Collection entries
+ + + +

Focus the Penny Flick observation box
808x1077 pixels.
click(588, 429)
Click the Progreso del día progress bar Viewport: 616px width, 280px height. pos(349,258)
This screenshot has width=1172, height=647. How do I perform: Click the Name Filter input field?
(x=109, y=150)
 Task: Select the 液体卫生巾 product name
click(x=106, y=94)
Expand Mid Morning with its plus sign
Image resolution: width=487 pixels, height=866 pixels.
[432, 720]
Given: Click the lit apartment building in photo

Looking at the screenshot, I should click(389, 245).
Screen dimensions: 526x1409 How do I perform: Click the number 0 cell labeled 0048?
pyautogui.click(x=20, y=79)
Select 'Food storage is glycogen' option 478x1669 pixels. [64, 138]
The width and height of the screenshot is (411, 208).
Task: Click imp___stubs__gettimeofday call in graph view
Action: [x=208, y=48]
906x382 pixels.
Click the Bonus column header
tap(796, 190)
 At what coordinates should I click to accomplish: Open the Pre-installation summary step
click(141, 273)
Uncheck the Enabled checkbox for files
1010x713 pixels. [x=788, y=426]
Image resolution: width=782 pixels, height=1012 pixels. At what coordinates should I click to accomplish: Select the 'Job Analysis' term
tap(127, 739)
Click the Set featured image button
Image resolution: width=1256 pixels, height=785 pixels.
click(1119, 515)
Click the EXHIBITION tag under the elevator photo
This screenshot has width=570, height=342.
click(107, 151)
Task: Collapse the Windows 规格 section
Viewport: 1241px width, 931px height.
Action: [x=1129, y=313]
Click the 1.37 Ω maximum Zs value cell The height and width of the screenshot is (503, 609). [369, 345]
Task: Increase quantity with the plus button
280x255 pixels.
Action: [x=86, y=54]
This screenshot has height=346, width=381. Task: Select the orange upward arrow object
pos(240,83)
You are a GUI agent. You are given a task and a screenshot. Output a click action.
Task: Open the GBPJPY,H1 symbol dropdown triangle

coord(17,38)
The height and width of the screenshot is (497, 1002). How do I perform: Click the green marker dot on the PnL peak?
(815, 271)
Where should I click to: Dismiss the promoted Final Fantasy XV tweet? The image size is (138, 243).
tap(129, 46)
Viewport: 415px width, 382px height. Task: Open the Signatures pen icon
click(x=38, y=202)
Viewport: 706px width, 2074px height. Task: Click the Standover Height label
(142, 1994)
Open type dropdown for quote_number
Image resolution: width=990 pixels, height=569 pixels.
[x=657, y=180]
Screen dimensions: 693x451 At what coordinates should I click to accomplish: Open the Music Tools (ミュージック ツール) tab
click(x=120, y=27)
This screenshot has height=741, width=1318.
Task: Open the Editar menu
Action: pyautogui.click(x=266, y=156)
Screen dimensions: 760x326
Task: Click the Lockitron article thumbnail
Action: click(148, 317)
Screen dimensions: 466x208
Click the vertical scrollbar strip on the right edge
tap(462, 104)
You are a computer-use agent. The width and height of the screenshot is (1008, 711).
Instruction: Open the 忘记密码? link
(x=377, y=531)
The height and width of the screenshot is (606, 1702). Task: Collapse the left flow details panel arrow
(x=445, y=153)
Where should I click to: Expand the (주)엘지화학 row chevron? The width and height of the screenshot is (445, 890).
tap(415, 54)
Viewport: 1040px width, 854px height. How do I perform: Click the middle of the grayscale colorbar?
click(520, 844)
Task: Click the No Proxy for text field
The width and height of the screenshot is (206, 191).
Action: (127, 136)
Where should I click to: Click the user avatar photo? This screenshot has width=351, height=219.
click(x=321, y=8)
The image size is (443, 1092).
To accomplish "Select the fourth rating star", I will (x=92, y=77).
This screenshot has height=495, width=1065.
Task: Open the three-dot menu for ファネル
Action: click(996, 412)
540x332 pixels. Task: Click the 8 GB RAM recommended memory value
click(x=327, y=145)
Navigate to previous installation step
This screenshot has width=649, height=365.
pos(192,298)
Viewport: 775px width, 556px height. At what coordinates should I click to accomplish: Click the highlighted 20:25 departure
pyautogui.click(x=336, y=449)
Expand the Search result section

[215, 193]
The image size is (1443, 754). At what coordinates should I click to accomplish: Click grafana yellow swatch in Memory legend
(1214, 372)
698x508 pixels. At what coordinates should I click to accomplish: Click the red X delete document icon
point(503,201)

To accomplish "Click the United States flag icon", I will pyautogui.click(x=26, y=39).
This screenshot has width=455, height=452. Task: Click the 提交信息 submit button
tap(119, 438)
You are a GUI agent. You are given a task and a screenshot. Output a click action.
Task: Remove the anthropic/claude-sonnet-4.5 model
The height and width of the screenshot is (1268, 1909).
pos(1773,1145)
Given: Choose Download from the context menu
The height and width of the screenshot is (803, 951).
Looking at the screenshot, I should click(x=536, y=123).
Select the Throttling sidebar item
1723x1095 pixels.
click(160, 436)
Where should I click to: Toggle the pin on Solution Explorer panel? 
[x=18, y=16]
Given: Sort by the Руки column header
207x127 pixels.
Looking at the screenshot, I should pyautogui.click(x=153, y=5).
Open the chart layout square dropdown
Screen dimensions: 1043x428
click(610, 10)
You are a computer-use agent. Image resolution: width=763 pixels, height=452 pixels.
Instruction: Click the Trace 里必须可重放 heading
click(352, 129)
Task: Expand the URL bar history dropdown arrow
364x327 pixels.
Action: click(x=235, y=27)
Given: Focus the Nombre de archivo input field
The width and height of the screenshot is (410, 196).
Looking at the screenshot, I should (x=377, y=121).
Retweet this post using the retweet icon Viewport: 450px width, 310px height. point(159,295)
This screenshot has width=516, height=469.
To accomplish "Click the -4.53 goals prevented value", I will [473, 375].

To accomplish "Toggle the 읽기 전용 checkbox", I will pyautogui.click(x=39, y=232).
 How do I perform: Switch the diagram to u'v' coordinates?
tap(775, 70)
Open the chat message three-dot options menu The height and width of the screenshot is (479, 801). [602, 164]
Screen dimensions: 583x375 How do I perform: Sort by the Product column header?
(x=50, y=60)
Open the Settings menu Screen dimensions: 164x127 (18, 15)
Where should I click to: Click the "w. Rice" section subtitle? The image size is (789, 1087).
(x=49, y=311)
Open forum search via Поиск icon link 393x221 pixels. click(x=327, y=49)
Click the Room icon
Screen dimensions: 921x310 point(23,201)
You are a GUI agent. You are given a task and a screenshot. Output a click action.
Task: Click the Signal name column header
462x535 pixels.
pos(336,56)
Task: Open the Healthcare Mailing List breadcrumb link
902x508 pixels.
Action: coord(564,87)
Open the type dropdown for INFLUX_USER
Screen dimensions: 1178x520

+ + + +

Please go through the data above and copy each line containing the word "plus".

Expand Mid Morning with its plus sign
Task: Increase quantity with the plus button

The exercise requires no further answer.